Assignment — Exactly as they appear, write the lines from the one containing "This screenshot has height=740, width=999." to the final line of the entries, leaving pictures out.

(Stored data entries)
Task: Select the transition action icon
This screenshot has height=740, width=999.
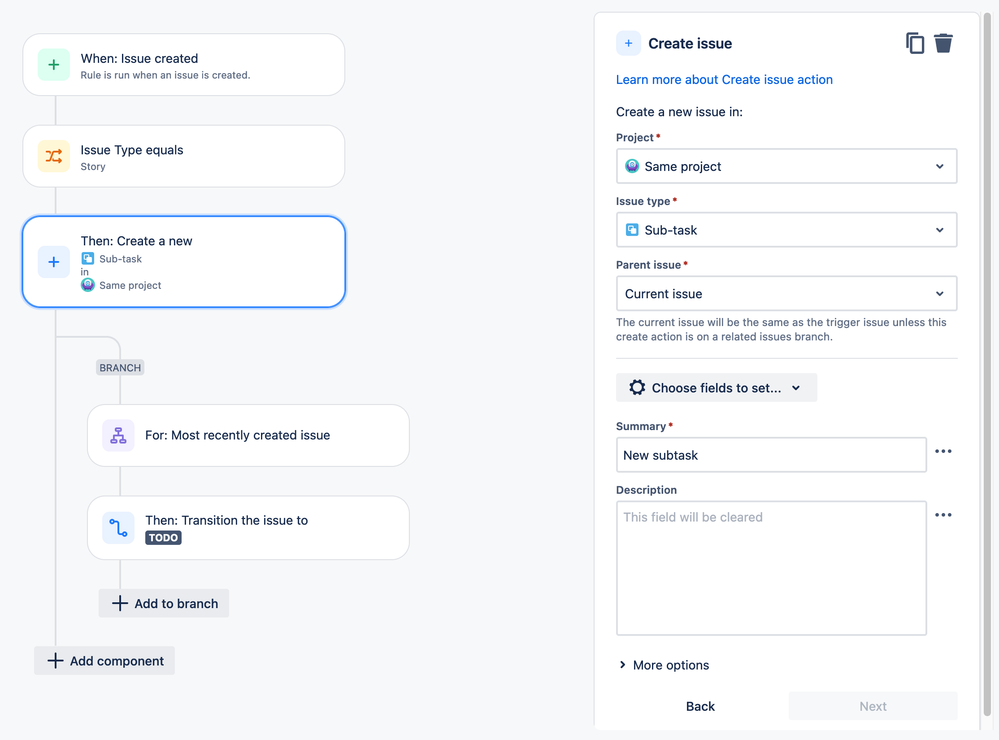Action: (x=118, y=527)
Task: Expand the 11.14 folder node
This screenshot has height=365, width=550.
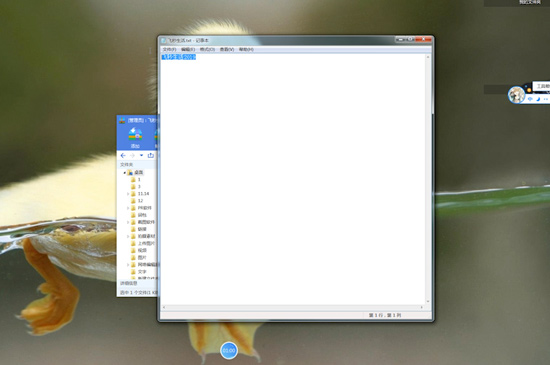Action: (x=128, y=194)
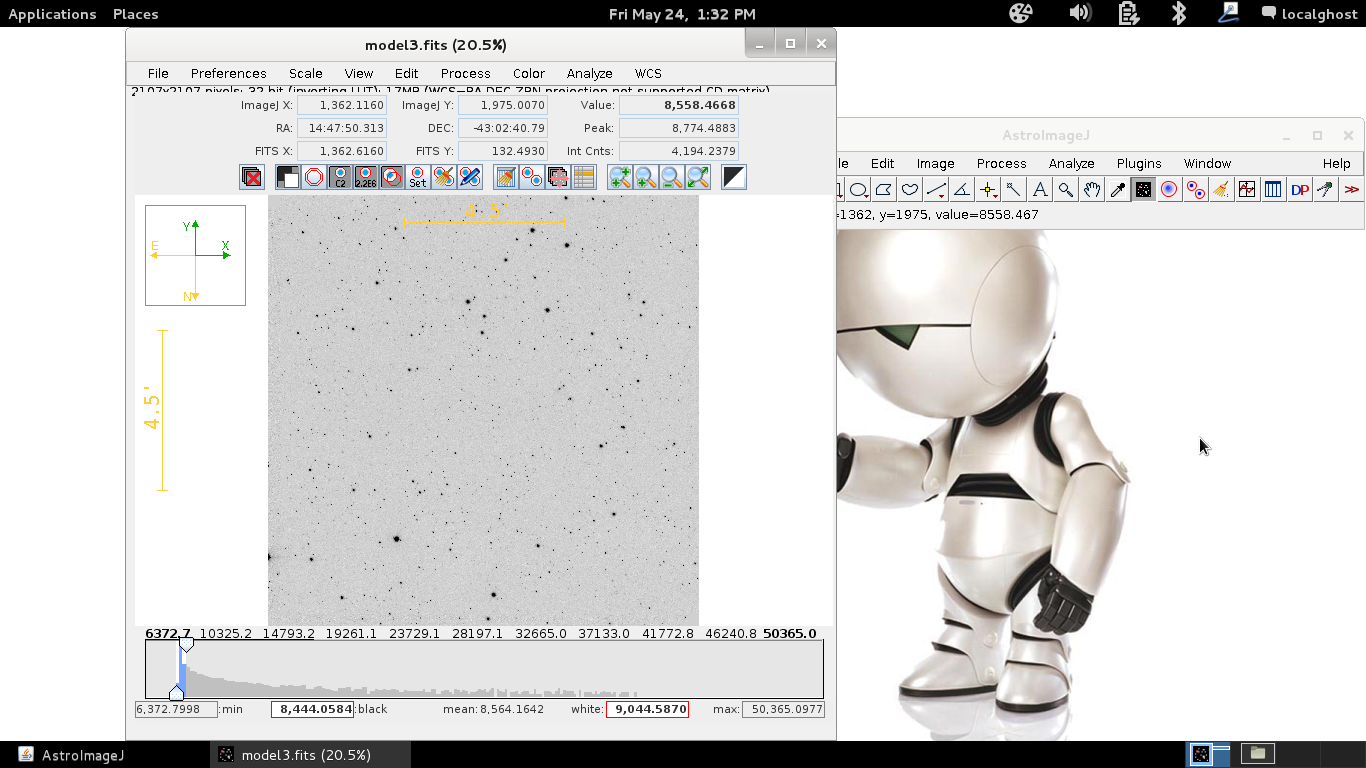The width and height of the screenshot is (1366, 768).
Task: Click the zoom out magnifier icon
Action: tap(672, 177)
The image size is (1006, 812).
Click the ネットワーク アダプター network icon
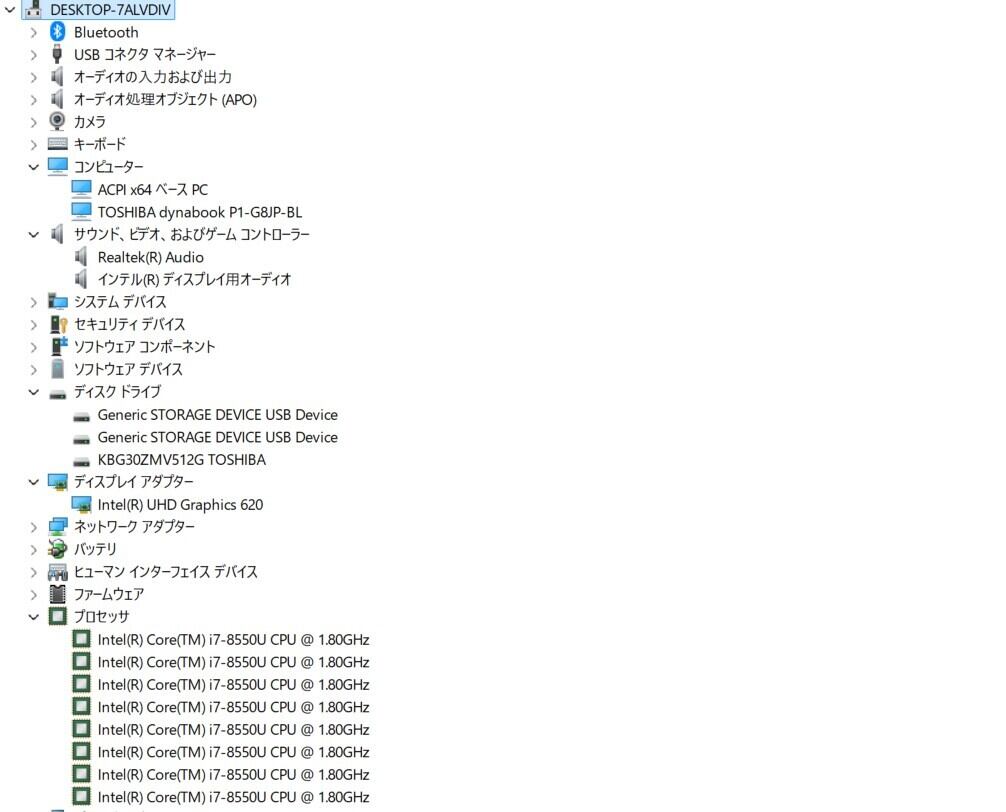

Your solution —
This screenshot has height=740, width=999.
Action: (x=118, y=527)
Task: Expand the 11.14 folder node
This screenshot has height=365, width=550.
Action: (x=128, y=194)
The width and height of the screenshot is (1366, 768).
Task: Click the zoom out magnifier icon
Action: tap(672, 177)
The image size is (1006, 812).
Click the ネットワーク アダプター network icon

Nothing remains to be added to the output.